Bill received his A.B. degree in psychology from Stanford University and his Ph.D from the University of Oregon. He also completed a postdoctoral fellowship at Stanford University in personality psychology. Before joining the faculty at St. Johns in January, 2004, Bill was on the faculty at the University of Illinois (joint appointment in personality and quantitative psychology), Auburn University (quantitative psychology), and the University of Alabama (quantitative psychology with a joint appointment in applied statistics). He has also spent sabbatical years at Dalhousie University in Halifax, Nova Scotia and at New York University, and he was a visiting professor at Phillips University in Marburg, Germany.

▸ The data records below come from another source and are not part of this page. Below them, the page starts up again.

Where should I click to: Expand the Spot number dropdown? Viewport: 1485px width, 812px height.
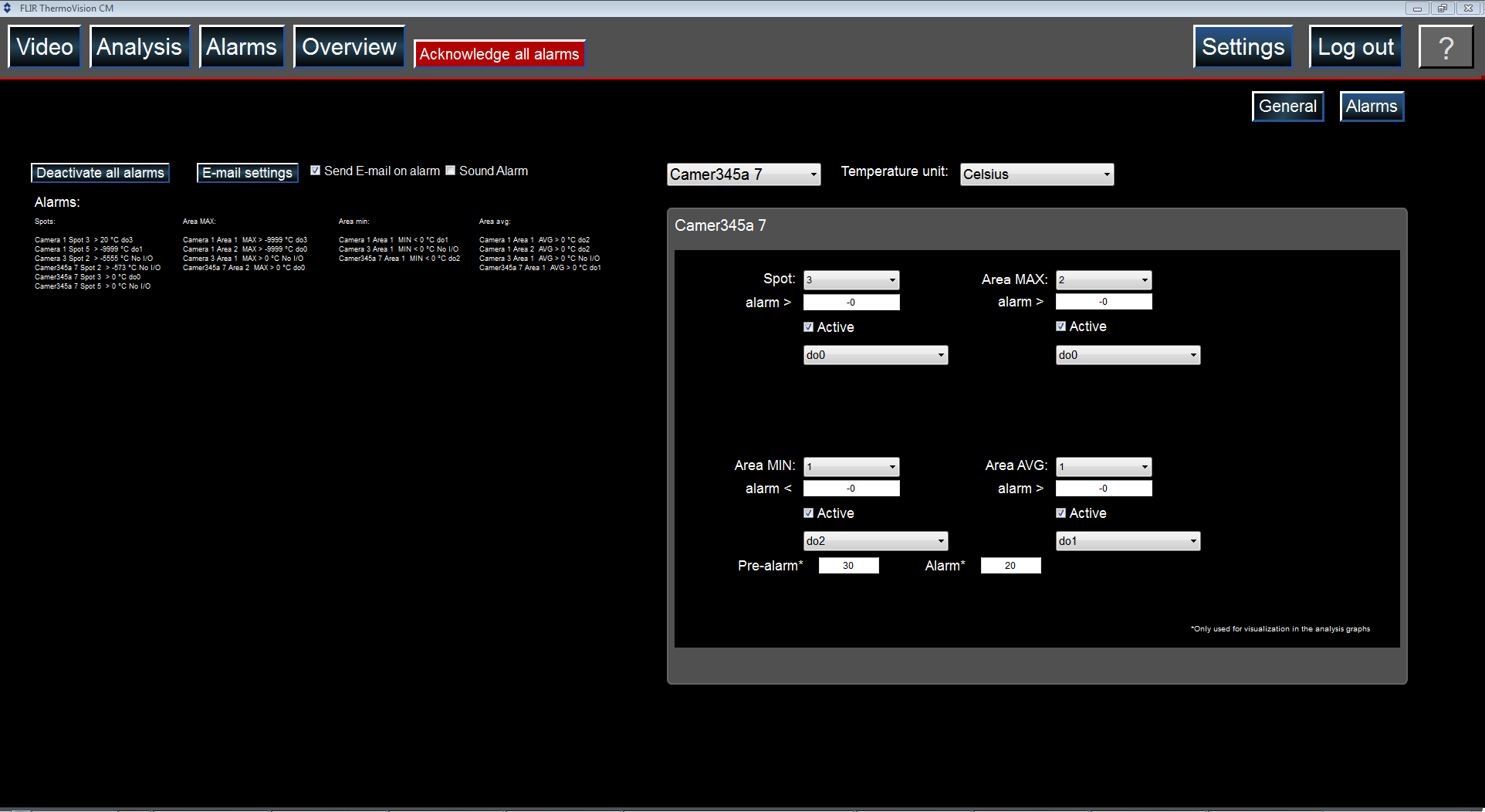pyautogui.click(x=851, y=280)
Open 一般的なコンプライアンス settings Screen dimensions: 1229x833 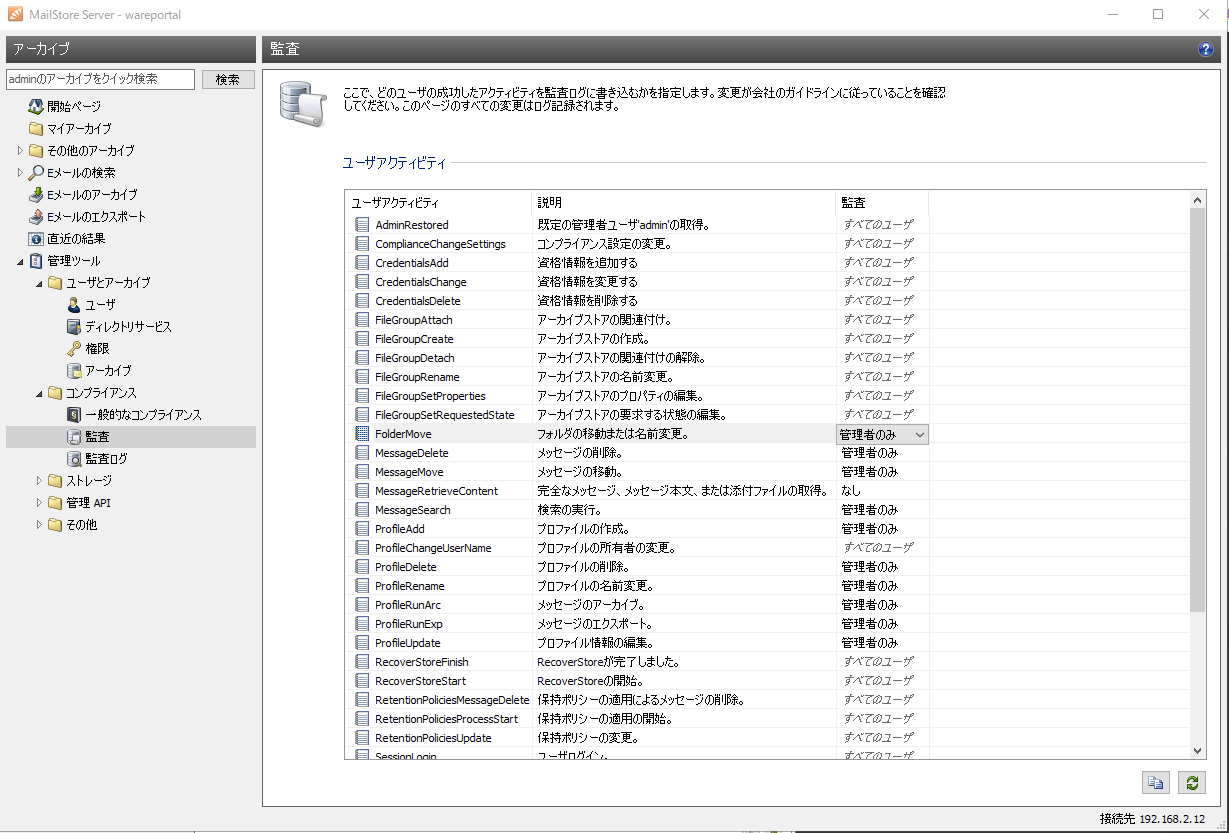click(x=142, y=414)
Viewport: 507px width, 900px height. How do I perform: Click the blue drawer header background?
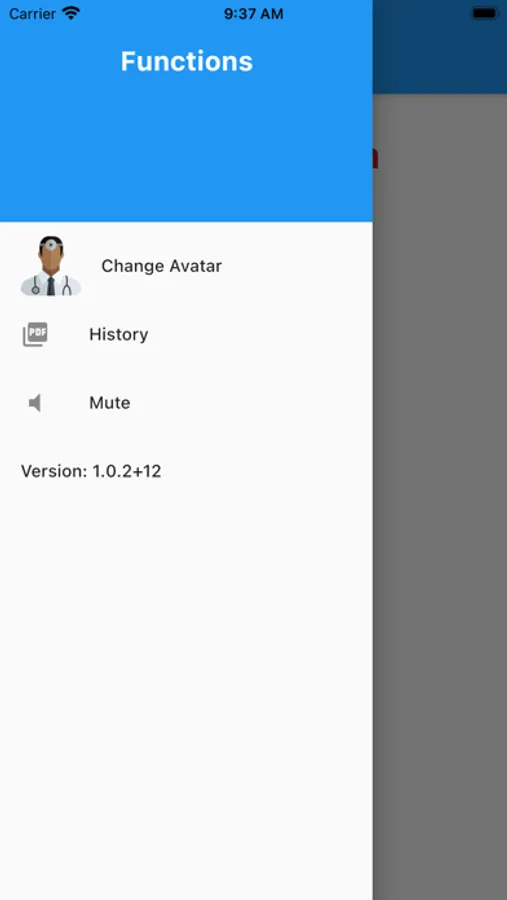186,149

Bill is an elected member of the Society of Multivariate Experimental Psychology (1988) and was selected to attend advanced training workshops in longitudinal data analysis and the analysis of fMRI data. He is also on the quantitative faculty (psychometrics) of the NIH sponsored Summer Training Instituite for Randomized Clinical Trials involving behavioral interventions. Bill serves routinely on the editorial boards of the Journal of Personality and Social Psychology, Personality and Social Psychology Bulletin, and the Journal of Research in Personality. He was associate editor of the Journal of Research in Personality from 1994-2000.
Bill has extensive consulting and collaborative data analytic experience and has worked on projects at the Oregon Research Institute, Georgetown Medical School, Mt. Sinai School of Medicine, and Columbia University Medical School. His major areas of expertise are longitudinal data analysis, confirmatory factor analysis, mediational models, and psychometrics.

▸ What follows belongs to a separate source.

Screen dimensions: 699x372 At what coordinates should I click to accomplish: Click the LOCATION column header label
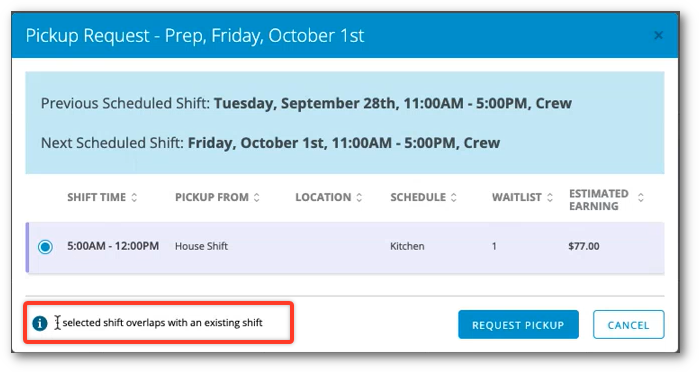coord(323,198)
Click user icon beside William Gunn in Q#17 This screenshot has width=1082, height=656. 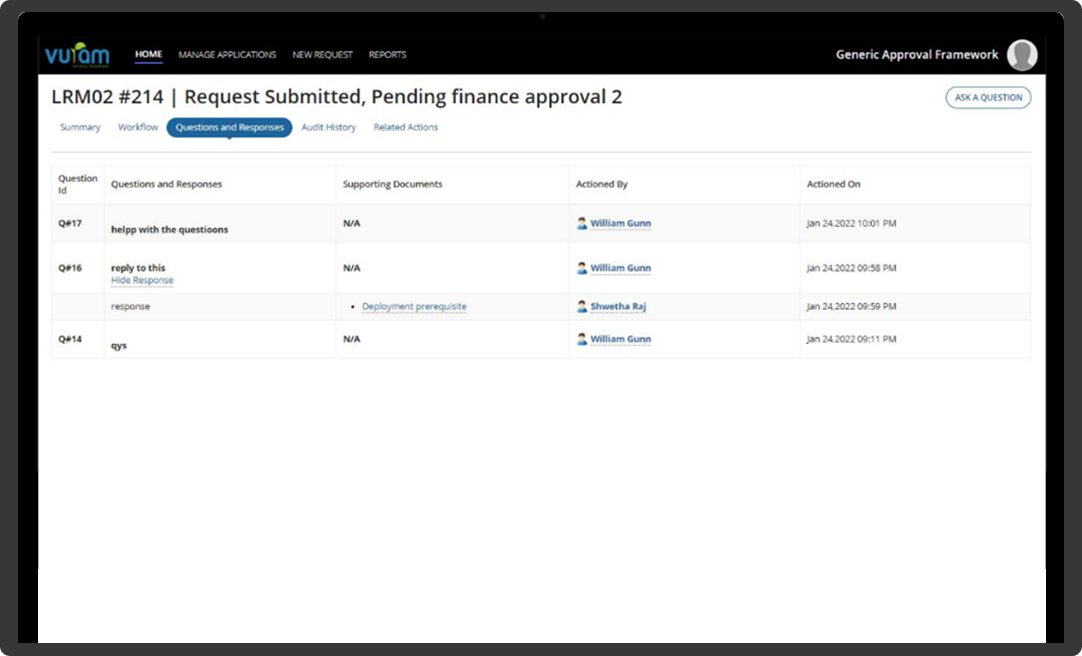coord(582,224)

Dr. Chaplin has substantive interests in personality psychology, but also has interests in issues involving psychometrics and the analysis of data, particularly in applied research. He is concerned with issues involving the analysis of change and the analysis of latent variables. In addition, he has worked on the appropriate analysis of data generated by designs that combine qualitative experimental variables with quantitative naturalistic ones.